Task item> Every record must reappear in the answer exactly as given.

Data for this task>
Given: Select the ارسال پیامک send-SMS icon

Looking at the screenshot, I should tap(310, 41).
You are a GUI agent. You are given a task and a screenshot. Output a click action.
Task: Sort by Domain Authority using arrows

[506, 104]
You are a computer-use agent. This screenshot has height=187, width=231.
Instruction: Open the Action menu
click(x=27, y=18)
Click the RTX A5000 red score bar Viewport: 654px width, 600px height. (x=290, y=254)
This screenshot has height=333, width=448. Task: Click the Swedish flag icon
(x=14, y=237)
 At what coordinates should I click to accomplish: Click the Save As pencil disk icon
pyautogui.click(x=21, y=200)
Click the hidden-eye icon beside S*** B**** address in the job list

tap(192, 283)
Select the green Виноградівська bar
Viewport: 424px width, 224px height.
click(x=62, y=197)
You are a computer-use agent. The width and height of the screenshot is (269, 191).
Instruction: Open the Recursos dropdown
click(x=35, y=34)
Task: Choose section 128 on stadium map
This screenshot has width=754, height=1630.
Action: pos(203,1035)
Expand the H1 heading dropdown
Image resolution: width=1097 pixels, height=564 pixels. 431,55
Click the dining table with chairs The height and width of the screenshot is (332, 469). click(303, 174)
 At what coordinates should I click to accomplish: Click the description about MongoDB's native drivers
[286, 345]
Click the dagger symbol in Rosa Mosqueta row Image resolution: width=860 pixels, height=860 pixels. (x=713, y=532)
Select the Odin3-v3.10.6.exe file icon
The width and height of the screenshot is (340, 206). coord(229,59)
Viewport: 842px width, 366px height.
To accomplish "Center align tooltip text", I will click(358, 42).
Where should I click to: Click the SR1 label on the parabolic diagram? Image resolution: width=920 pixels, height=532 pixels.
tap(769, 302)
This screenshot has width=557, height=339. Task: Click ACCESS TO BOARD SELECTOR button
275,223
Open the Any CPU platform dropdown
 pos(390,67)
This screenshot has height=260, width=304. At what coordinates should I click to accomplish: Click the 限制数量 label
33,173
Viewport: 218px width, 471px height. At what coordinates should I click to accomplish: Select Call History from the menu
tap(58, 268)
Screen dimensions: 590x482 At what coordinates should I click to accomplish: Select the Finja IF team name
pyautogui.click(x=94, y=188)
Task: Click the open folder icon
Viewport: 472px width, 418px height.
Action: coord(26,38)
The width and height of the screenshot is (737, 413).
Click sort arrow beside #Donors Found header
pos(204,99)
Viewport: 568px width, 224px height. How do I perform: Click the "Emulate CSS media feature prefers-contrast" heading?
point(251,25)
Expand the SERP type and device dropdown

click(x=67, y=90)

Result>
Given: Select the ارسال پیامک send-SMS icon

Looking at the screenshot, I should tap(310, 41).
You are a GUI agent. You are given a task and a screenshot. Output a click action.
Task: Sort by Domain Authority using arrows

[506, 104]
You are a computer-use agent. This screenshot has height=187, width=231.
Instruction: Open the Action menu
click(x=27, y=18)
Click the RTX A5000 red score bar Viewport: 654px width, 600px height. (x=290, y=254)
This screenshot has height=333, width=448. Task: Click the Swedish flag icon
(x=14, y=237)
 At what coordinates should I click to accomplish: Click the Save As pencil disk icon
pyautogui.click(x=21, y=200)
Click the hidden-eye icon beside S*** B**** address in the job list

tap(192, 283)
Select the green Виноградівська bar
Viewport: 424px width, 224px height.
click(x=62, y=197)
You are a computer-use agent. The width and height of the screenshot is (269, 191).
Instruction: Open the Recursos dropdown
click(x=35, y=34)
Task: Choose section 128 on stadium map
This screenshot has width=754, height=1630.
Action: pos(203,1035)
Expand the H1 heading dropdown
Image resolution: width=1097 pixels, height=564 pixels. 431,55
Click the dining table with chairs The height and width of the screenshot is (332, 469). click(303, 174)
 At what coordinates should I click to accomplish: Click the description about MongoDB's native drivers
[286, 345]
Click the dagger symbol in Rosa Mosqueta row Image resolution: width=860 pixels, height=860 pixels. (x=713, y=532)
Select the Odin3-v3.10.6.exe file icon
The width and height of the screenshot is (340, 206). coord(229,59)
Viewport: 842px width, 366px height.
To accomplish "Center align tooltip text", I will click(358, 42).
Where should I click to: Click the SR1 label on the parabolic diagram? Image resolution: width=920 pixels, height=532 pixels.
tap(769, 302)
This screenshot has width=557, height=339. Task: Click ACCESS TO BOARD SELECTOR button
275,223
Open the Any CPU platform dropdown
 pos(390,67)
This screenshot has height=260, width=304. At what coordinates should I click to accomplish: Click the 限制数量 label
33,173
Viewport: 218px width, 471px height. At what coordinates should I click to accomplish: Select Call History from the menu
tap(58, 268)
Screen dimensions: 590x482 At what coordinates should I click to accomplish: Select the Finja IF team name
pyautogui.click(x=94, y=188)
Task: Click the open folder icon
Viewport: 472px width, 418px height.
Action: coord(26,38)
The width and height of the screenshot is (737, 413).
Click sort arrow beside #Donors Found header
pos(204,99)
Viewport: 568px width, 224px height. How do I perform: Click the "Emulate CSS media feature prefers-contrast" heading?
point(251,25)
Expand the SERP type and device dropdown

click(x=67, y=90)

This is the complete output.